## TEXT
********

The book of First Nephi (in the Book of Mormon) reflects four significant (and similar) additions that Joseph Smith made to the original text before the publication of the second edition in 1837. The changes are indicated by italics in the following:
1830: Behold, the virgin whom thou seest is the mother of God
Now: Behold, the virgin whom thou seest is the mother of the Son of God (11:18)
1830: Behold, the Lamb of God, yea, even the Eternal Father!
Now: Behold, the Lamb of God, yea, even the Son of the Eternal Father! (11:21)
1830: yea, the everlasting God was judged of the world
Now: yea, the Son of the everlasting God was judged of the world (11:32)
LDS apologists say that Joseph Smith made these “deliberate editorial insertion[s]” himself; he added the words “the Son of,” “as was his right as the translator,” in order to clarify the actual meaning of the 1 Nephi passages. The apologists conclude, “Although some have claimed that the meaning of the text was altered by these additions, a more plausible explanation is that the editorial insertions clarified to whom the verses referred.”

********

## AVAILABLE DATA
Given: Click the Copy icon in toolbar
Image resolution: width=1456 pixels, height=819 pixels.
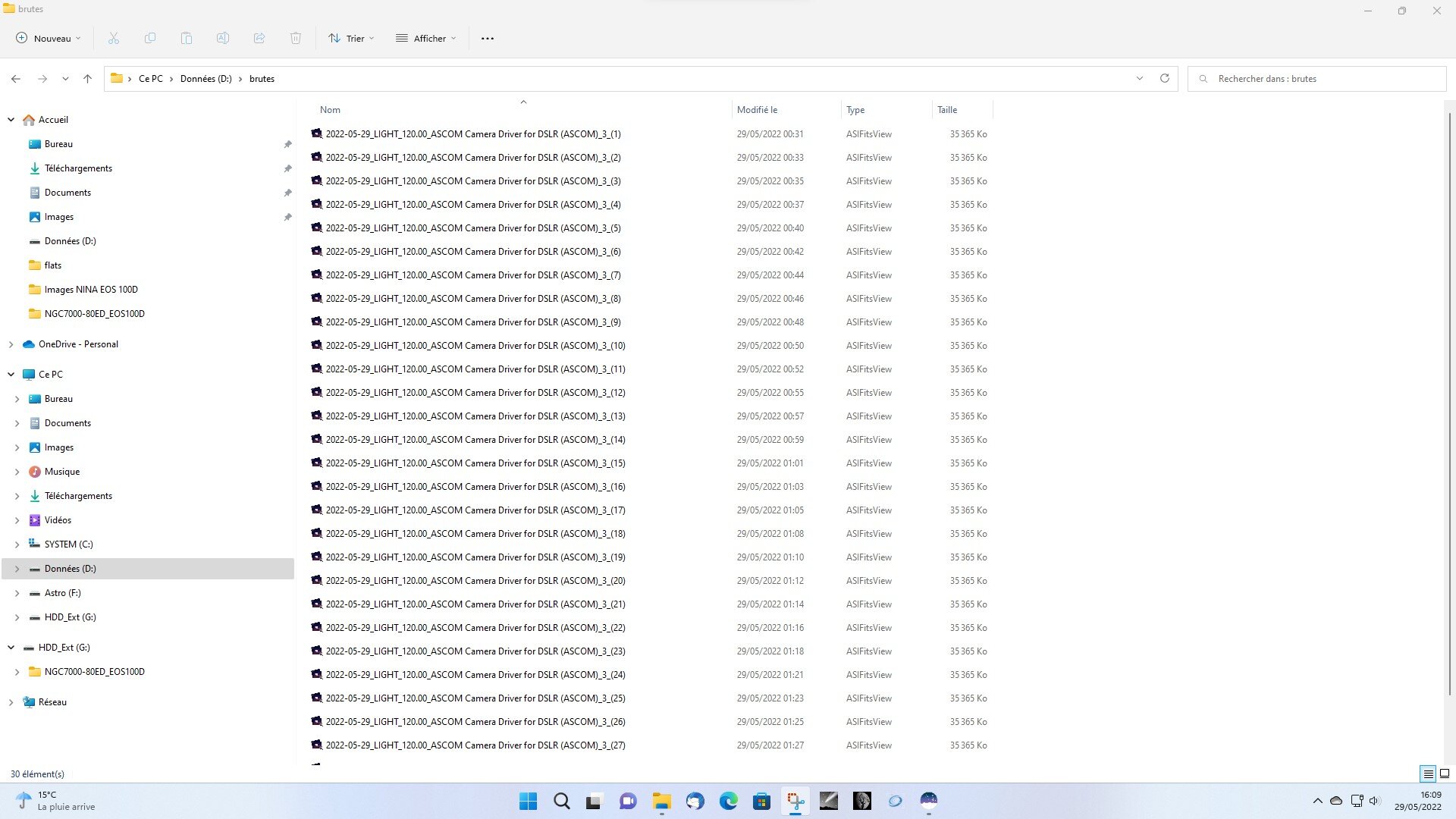Looking at the screenshot, I should 150,38.
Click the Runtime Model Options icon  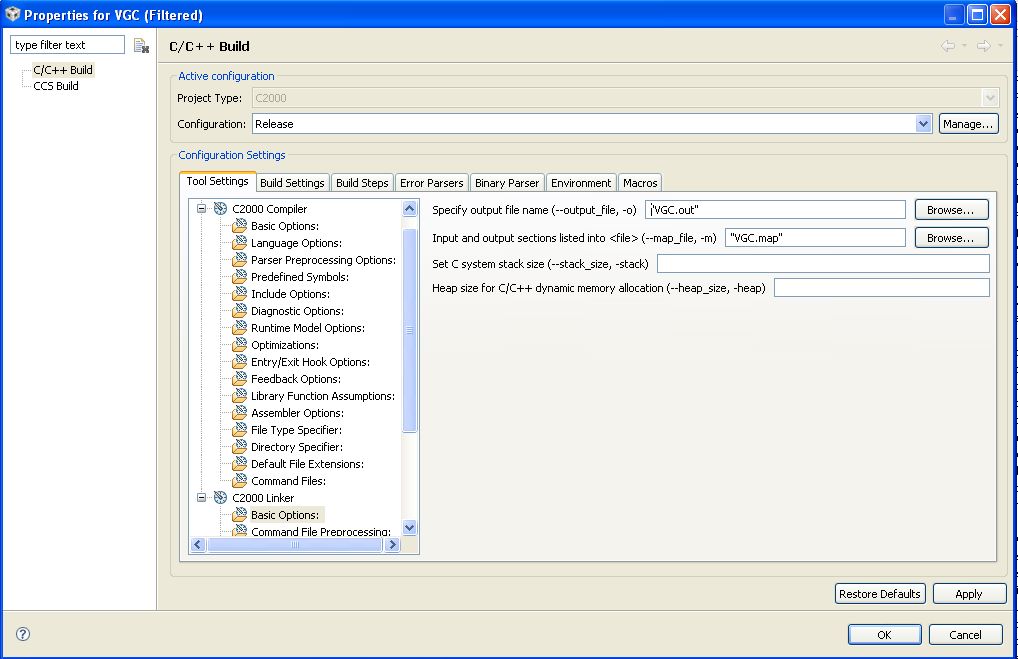(240, 328)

********

## EXERCISE TASKS
(A) Render this sentence from the passage on the First Nephi revisions in Spanish: "The apologists conclude, 'Although some have claimed that the meaning of the text was altered by these additions, a more plausible explanation is that the editorial insertions clarified to whom the verses referred.'"
(B) Continue the passage on the First Nephi revisions from its final sentence.

## ANSWERS TO EACH TASK
(A) Los apologistas concluyen: «Aunque algunos han afirmado que el significado del texto fue alterado por estas adiciones, una explicación más plausible es que las inserciones editoriales aclararon a quién se referían los versículos».

(B)
Though Mormons may find comfort in the idea that Joseph merely clarified these Book of Mormon verses, a thoughtful evaluation of the additions reveals that he also altered the meaning of his original English text.
Consider this. I am the mother of a particular human being called Dana, but I am not the mother of the son of Dana; I am the grandmother of the son of Dana. If official documents are altered to indicate that I am the mother of the son of Dana, I am then defined as the mother of an entirely different human being. This would not be a clarification; it would be a radical change. If, however, the original document were in error, the change would constitute both an altered meaning and a clarification (i.e., a correction that also served to clarify).
The Book of Mormon originally said the virgin is the mother of God. Now it says the virgin is the mother of the Son of God. Today’s Mormonism proclaims that the Father is God. The Son is identified as “also a God” (LDS Bible Dictionary, “God,” emphasis mine). Therefore, originally (if we take a literal approach) the passage taught that the virgin is the mother of God the Father; now it says the virgin is the mother of the Son of God the Father. It looks like Joseph Smith’s “editorial insertion” altered the meaning and clarified the subject of the passage. His original translation was in error so he corrected it. Or, as some critics of Mormonism believe, Joseph’s “clarification” became necessary because of his changing theology. They note that early Mormonism was Trinitarian, or perhaps Modalistic, but became polytheistic as Joseph developed his new religion. When one God became many Gods, more precise language was required for Mormon scripture to make sense.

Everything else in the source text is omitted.